Text section:
I wasn’t sure if I’d be lucky enough during my time on Lesvos, but I was able to witness a birth! I didn't know if I’d get the chance while I was here, because although many pregnant women come through Lesvos, they are only here for a few hours or at most a day. 

While here on Lesvos, I have palpated pregnant bellies, listened to heart tones and given reassurance to mothers where I could. I have seen a few newly postpartum women, provided postnatal checkups for both mothers and babies, and worked a night shift in the Family Compound at the Moria camp. 

We had a busy shift that night, working steadily all night. There was a 10 minute lull, just enough to shut our eyes, when the clinic door opened. I heard a woman making a very familiar sound, and watched her lean over and clutch her tightening belly. Needless to say, I shot up immediately and welcomed her- she was in active labor! 

I knew we would need to relocate Anissa, the mother, quickly to the hospital, as her contractions were powerful and close. Despite our language barrier, we were able to communicate. I learned Anissa was from Afghanistan and that this was her second pregnancy. Anissa was stoic and yet I could tell she was well on her way.  

We were able to call MSF and arrange for their Farsi translator to inform both Anissa and her husband Salam that their baby was coming, and we would take Anissa to the hospital, together with Dr. Clarissa, another volunteer.

The hospital is 20 minutes away, and while I sat in the back seat in case I needed to assist Anissa to deliver in the car, Dr. Clarissa drove. I was equipped with a few gloves, some towels, and a bulb syringe, which I rarely use but I grabbed it none the less. I honestly thought we might have a car birth, and I know Anissa was trying not to labor so we could make it to hospital in time.

Supplied data:

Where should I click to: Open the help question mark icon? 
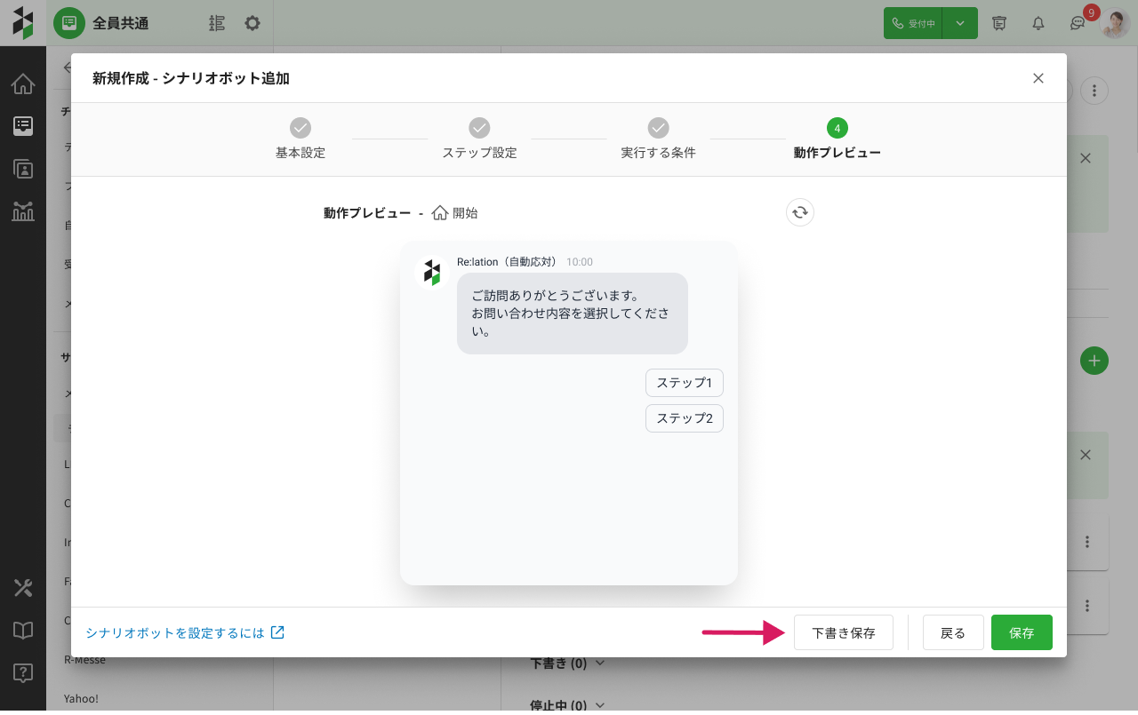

Exercise tasks:
a. Sum up the account of a birth on Lesvos in two sentences.
b. In the account of a birth on Lesvos, who drove Anissa to the hospital?

Answers provided:
a. While on Lesvos, the writer examined pregnant women, gave postnatal checkups and worked a night shift in the Family Compound at the Moria camp, where Anissa, an Afghan woman in her second pregnancy, came into the clinic in active labor. After an MSF Farsi translator told Anissa and her husband Salam that the baby was coming, Dr. Clarissa drove to the hospital 20 minutes away while the writer sat in the back seat with gloves, towels and a bulb syringe in case of a car birth.

b. Dr. Clarissa, another volunteer.